## GOAL OF THE EXERCISE
Search the entries below. Return every line that has "will" in it.

Saved entries:
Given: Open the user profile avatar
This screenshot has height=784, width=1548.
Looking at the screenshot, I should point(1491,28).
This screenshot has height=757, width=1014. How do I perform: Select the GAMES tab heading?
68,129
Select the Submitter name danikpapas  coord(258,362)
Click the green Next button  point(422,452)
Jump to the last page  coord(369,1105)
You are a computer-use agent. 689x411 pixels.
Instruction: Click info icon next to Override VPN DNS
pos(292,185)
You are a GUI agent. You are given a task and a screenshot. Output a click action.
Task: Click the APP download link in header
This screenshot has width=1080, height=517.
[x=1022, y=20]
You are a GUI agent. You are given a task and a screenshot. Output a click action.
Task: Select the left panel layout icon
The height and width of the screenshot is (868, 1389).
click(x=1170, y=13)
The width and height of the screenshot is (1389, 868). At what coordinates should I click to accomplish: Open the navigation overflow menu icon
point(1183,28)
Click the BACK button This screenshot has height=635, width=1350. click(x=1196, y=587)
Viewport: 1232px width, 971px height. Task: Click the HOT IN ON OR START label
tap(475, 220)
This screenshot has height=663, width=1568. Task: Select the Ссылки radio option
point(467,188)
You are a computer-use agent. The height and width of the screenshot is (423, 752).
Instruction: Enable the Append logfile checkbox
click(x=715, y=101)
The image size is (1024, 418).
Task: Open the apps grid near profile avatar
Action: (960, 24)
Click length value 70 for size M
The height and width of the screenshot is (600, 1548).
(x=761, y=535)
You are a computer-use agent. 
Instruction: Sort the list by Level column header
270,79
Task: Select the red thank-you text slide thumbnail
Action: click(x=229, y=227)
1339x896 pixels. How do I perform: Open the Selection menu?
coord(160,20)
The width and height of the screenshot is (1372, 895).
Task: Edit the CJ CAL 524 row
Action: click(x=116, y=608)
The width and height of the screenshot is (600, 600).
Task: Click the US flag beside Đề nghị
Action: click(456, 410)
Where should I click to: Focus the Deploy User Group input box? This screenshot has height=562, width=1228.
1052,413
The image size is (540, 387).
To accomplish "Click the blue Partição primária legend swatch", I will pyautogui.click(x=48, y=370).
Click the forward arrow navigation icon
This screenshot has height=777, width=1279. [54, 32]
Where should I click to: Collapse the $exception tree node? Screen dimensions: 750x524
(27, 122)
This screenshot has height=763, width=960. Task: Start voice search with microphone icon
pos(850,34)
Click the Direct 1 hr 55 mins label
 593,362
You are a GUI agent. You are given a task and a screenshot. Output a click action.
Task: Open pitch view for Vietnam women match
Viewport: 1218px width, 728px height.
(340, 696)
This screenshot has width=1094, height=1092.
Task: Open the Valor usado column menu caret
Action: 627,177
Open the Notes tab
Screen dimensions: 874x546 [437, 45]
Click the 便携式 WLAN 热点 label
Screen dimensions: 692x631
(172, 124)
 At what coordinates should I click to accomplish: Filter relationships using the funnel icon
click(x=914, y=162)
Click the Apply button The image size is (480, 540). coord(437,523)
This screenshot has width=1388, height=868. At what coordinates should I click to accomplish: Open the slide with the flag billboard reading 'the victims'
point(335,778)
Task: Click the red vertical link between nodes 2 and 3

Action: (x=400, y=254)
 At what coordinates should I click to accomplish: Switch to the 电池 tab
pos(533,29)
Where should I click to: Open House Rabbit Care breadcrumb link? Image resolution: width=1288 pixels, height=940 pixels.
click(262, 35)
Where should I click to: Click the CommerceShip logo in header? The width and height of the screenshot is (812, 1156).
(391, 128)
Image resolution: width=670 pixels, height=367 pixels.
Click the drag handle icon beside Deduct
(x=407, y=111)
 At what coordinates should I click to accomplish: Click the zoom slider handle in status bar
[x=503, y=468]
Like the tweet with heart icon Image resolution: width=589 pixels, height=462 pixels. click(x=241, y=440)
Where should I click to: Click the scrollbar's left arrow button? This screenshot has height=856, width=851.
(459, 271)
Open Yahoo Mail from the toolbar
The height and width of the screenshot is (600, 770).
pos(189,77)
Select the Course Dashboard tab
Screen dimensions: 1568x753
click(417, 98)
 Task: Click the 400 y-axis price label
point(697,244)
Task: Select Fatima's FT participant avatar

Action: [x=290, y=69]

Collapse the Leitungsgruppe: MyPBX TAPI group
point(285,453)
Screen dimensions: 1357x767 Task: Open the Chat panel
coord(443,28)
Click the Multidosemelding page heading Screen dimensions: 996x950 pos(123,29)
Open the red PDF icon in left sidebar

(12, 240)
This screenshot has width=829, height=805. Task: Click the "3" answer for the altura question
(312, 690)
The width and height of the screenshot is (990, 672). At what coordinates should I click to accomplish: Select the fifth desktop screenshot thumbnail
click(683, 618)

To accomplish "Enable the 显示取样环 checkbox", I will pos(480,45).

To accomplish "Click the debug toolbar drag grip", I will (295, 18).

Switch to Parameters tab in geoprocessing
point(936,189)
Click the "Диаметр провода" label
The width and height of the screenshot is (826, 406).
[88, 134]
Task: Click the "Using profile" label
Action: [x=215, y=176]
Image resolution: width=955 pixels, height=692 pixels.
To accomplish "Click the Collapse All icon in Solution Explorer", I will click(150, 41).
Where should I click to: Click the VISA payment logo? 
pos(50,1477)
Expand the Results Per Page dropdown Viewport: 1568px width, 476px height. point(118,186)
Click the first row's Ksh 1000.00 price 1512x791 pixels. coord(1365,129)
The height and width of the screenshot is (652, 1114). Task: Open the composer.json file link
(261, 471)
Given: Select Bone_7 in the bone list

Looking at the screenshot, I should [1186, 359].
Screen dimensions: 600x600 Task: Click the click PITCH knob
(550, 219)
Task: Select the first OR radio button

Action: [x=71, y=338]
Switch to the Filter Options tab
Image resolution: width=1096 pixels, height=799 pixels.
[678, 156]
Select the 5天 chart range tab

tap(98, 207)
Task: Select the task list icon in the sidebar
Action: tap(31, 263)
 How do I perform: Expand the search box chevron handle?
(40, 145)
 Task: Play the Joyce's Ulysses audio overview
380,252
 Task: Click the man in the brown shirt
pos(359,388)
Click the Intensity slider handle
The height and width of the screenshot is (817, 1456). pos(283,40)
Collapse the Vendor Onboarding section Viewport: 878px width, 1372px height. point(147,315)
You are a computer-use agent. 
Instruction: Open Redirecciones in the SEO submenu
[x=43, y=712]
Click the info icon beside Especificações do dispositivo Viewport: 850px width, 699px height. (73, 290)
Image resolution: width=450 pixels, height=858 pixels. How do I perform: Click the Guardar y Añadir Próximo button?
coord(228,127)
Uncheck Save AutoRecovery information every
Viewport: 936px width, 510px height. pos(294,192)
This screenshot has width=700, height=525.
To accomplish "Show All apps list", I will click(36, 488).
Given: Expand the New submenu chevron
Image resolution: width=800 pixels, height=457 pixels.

## TASK OUTPUT
To accomplish "Click the blue Partição primária legend swatch", I will pyautogui.click(x=48, y=370).
To accomplish "Enable the 显示取样环 checkbox", I will pos(480,45).
To accomplish "Click the debug toolbar drag grip", I will (295, 18).
To accomplish "Click the Collapse All icon in Solution Explorer", I will click(150, 41).
To accomplish "Show All apps list", I will click(36, 488).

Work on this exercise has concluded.